4. Do not base rebranding on aeshetics

Alas, an important reminder that on top of filling one’s musical quota, a new haircut or fancy coat doesn’t grant a former teen artist guaranteed admission into the 2.0 Club, which Harry should take into consideration pre–solo debut. Fortunately for him, the Jonas Brothers paved the way: After time off post-Disney, Nick and Joe delved into their own worlds. Joe went on to collaborate and form DNCE, and Nick began to live his best R&B life to critical accolades — as well as acting, talking openly about his Jonas Brothers experience (sans shade), about sex, and about LGBTQ rights. Now we see him as an adult male singer who can also wear a leather jacket.

5. Be a young man

And so, welcome to Bleak Street. While the aforementioned former TeenDreams™ are in full-blown solo mode, it’s arguably a lot harder for young women. Like Harry Styles, Miley Cyrus shed her PG image with an aesthetic makeover — but she was condemned for it in the wake of “Wrecking Ball” nudity, her penchant for pot, and her affinity for “wild costumes” and shock tactics. (Even though I should mention that collaborating with Terry Richardson and singing alongside Robin Thicke is a terrible look for anybody.) But she also didn’t do anything quite as upsetting as Bieber — she never got arrested for drag racing or slagged off her fans. But she was nonetheless dragged in a way male artists are free of.
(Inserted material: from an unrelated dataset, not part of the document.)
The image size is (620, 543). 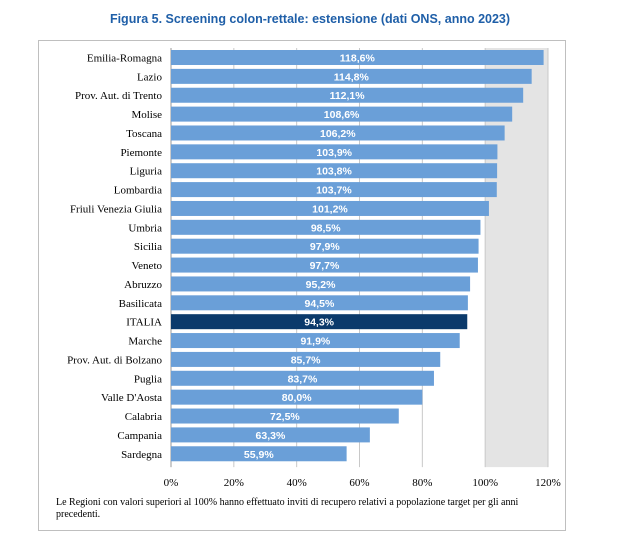 I want to click on data-label: 95,2%, so click(x=321, y=285).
They’re also free of being tied to their personal lives until they perish. Despite Selena Gomez’s relentless tour schedule, the vulnerability behind last year’s Revival, and her transparency about her lupus and anxiety, her narrative is still woven through her ex-boyfriend’s, whereas his hinges on his own music, his own antics, and his own social media presence. Even Taylor Swift’s ex-boyfriends are mentioned to the point of exhaustion, whereas Harry is never asked about her. And recently? Ariana Grande called out Ryan Seacrest for asking about her personal life (where Seacrest has yet to cross that line with any younger male pop stars). Which is a colossal bummer.

So it’ll be interesting to see how Niall and Harry’s post-TeenDream™ stardom pans out. On one end, you can argue that Harry has already made his objectives clear by starring in a movie (and, like, a big one) before venturing into interviews about life post-1D. And on the other, you can say that Niall’s DIY move was the ultimate bid for credibility — especially since the video is defined by simplicity (and also in the spirit of someone like Shawn Mendes). The year 2017 is going to be an interesting one for the grown-ass pop star cotillion — especially since it’s been made quite clear to me that Liam is destined for solo stardom too.